José de Jesús Becerra Santiago, secretario general del SUTUdeG, sostuvo que trabajar menos horas no significa reducir el compromiso con la Universidad. La afirmación plantea un cambio de criterio relevante: medir la responsabilidad laboral por presencia prolongada puede ser menos útil que evaluar el cumplimiento, la oportunidad de la atención y la calidad de los resultados. Esa transición, sin embargo, exige indicadores transparentes para que la exigencia de productividad no termine compensando la reducción con una intensificación silenciosa del trabajo.

El tiempo recuperado entra en la discusión laboral

La UdeG sostiene que la reducción tendrá efectos directos en la vida, la salud y el bienestar de su personal. Planter Pérez ha vinculado la medida con el derecho al descanso, al tiempo libre y al trabajo, al señalar que esos principios deben coexistir de manera equilibrada. El planteamiento amplía la discusión más allá de la administración de recursos humanos: el tiempo disponible fuera de la oficina también determina las posibilidades de cuidado, convivencia familiar, atención a la salud, formación personal y participación social.

Esta dimensión es especialmente importante en un contexto donde las responsabilidades de cuidado suelen distribuirse de forma desigual. Una jornada más corta no resuelve por sí sola esa desigualdad, pero puede ofrecer un margen real para que las personas atiendan obligaciones que frecuentemente se absorben con horas personales, permisos improvisados o desgaste acumulado. Mantener íntegros los ingresos y prestaciones resulta decisivo: sin esa garantía, la reducción podría convertirse en una pérdida económica para quienes dependen de un salario completo.

Una señal para la reforma pendiente

La decisión universitaria se adelanta a una discusión legislativa que ha puesto en el centro la reducción de la jornada laboral en México. Al aplicarla de manera proporcional y sin recortes, la UdeG ensaya una respuesta institucional a una pregunta que atraviesa tanto al sector público como al privado: cómo mejorar las condiciones de trabajo sin deteriorar la continuidad de las funciones esenciales.
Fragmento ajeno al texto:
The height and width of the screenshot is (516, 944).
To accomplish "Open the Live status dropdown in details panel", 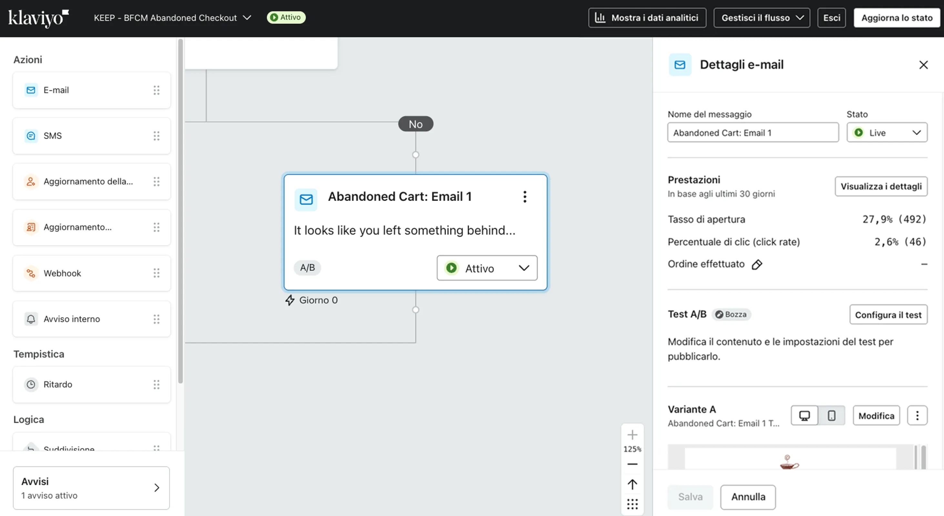I will 886,133.
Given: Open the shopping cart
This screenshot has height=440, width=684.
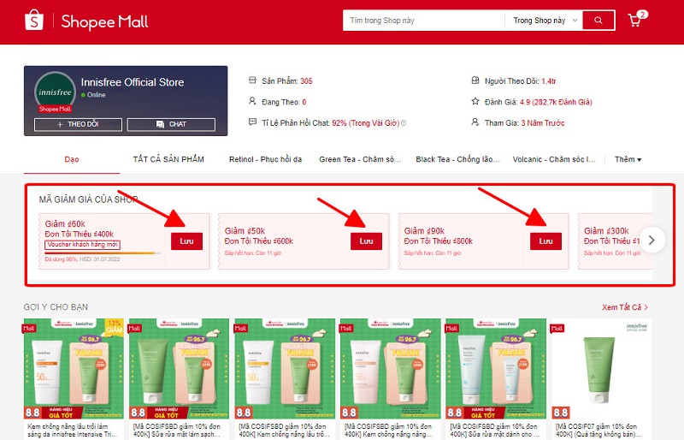Looking at the screenshot, I should tap(635, 21).
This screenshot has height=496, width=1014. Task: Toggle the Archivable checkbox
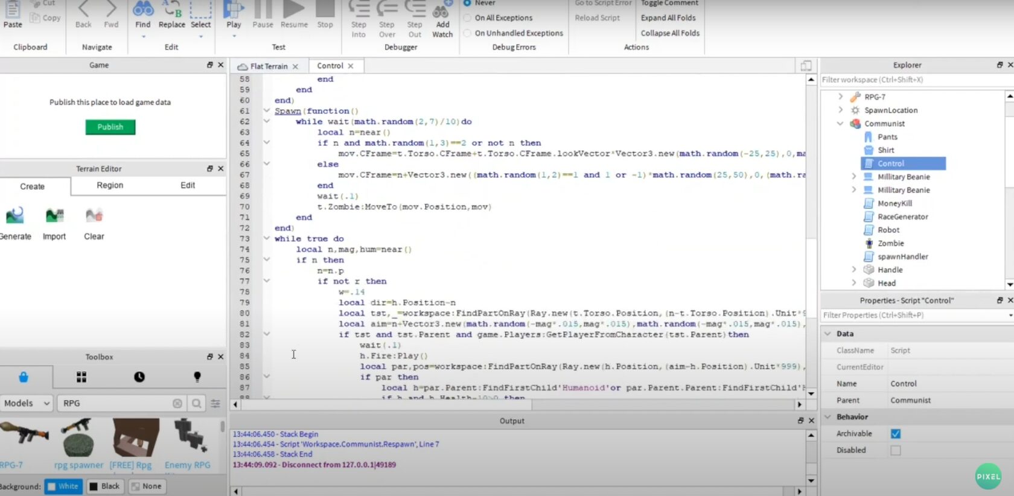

Su resultado tendrá valor más allá de la propia Universidad. Si la institución logra conservar tiempos de respuesta, calidad de atención y cumplimiento de responsabilidades, contará con evidencia para sostener que la jornada reducida puede apoyarse en rediseños organizativos y no necesariamente en una caída del desempeño. Si aparecen cuellos de botella, también dejarán una lección útil sobre las áreas que requieren más personal, digitalización, coordinación o revisión de procesos.

La medida, en ese sentido, no debe leerse como una concesión aislada ni como un simple cambio de horario. Representa una prueba sobre la capacidad de una institución compleja para reconocer el tiempo como un derecho laboral y, al mismo tiempo, demostrar que el bienestar de quienes sostienen sus servicios puede convertirse en parte de su eficiencia pública.